Sport hat in Indien weder Geschichte, noch Zukunft

Gestern gewann der indische Schütze Gagan Narang im 10m-Luftgewehr Bronze für sein Land. Das ist die erste Medaille für Indien bei den diesjährigen Olympischen Spielen in London. Recht viele dürften auch nicht mehr dazu kommen. Indien ist, trotz seiner Größe und Bevölkerungszahl, in der internationalen Sport-Szene ein absoluter Nebendarsteller.

In der 116-jährigen Geschichte der modernen Olympischen Spiele erreichte Indien lediglich 21 Podestplätze, 11 davon im Nationalsport Hockey. Aber auch hier liegt die letzte Medaille bereits 32 Jahre zurück. Abgesehen davon erreichte Indien drei Mal Edelmetall im Schießen, je zwei Medaillen in der Leichtathletik (Silber) sowie beim Ringen (Bronze) und je einmal Bronze beim Gewichtheben, Tennis und Boxen
.

Das ist nicht gerade eine stolze Bilanz für das 1,2-Milliarden Volk in Südasien, vor allem mit der Supermacht China. Aber mich wundert es nicht, verfügt doch Indien über keinerlei Förderung im Breiten- noch Spitzensport. Körperliche Betätigung (und damit Sport) hat in der Gesellschaft, in der sich 10 Prozent für etwas Besseres halten und der Rest andere Probleme (wie die Befriedigung der Grundbedürfnisse) hat, keinen Stellenwert, ist sogar verpönt. In der Jugend gibt es nur Lernen, Lernen, Lernen. Für Bewegung, Kreativität und Spiel ist da keine Zeit und kein Verständnis. Die Vorbildwirkung durch die Eltern entfällt völlig.

Als ehemaliger Leistungssportler weiß ich wovon ich spreche. Immerhin musste ich wegen Indien meine sportliche Karriere beenden. Abgesehen von Hitze und Luftverschmutzung gibt es in einer indischen Millionenstadt keine sportliche Infrastruktur, nicht einmal vernünftige Parks.
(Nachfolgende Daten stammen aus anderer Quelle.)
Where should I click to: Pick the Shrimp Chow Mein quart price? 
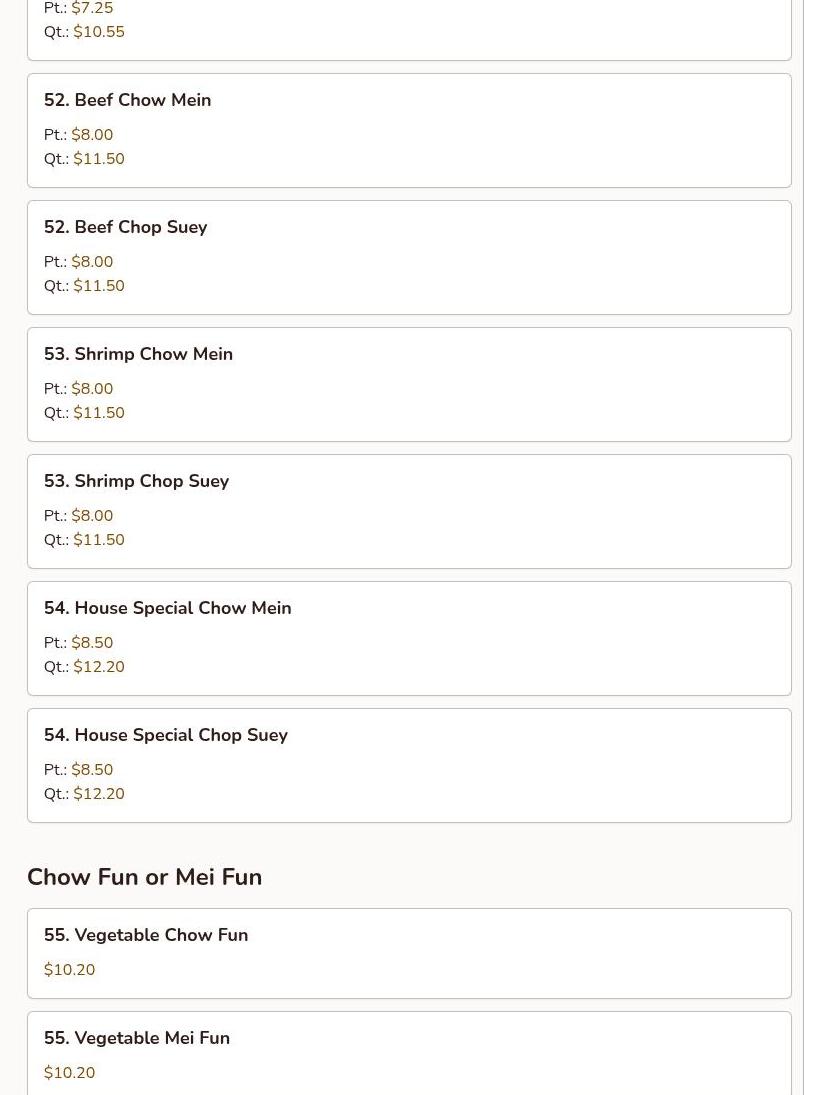(x=98, y=413)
Dieser Umstand wird Indien in den kommenden Jahrzehnten noch teuer zu stehen kommen. Die urbane Mittelklasse leidet bereits zu großen Teilen an allen denkbaren westlichen Zivilisationskrankheiten: Fettleibigkeit, Asthma, Herz-Kreislauferkrankungen und Diabetes findet man in fast jeder Familie. Aber statt auf Sport und Lebenswandel zu setzen, überlässt man der Pharmaindustrie das Feld den Markt.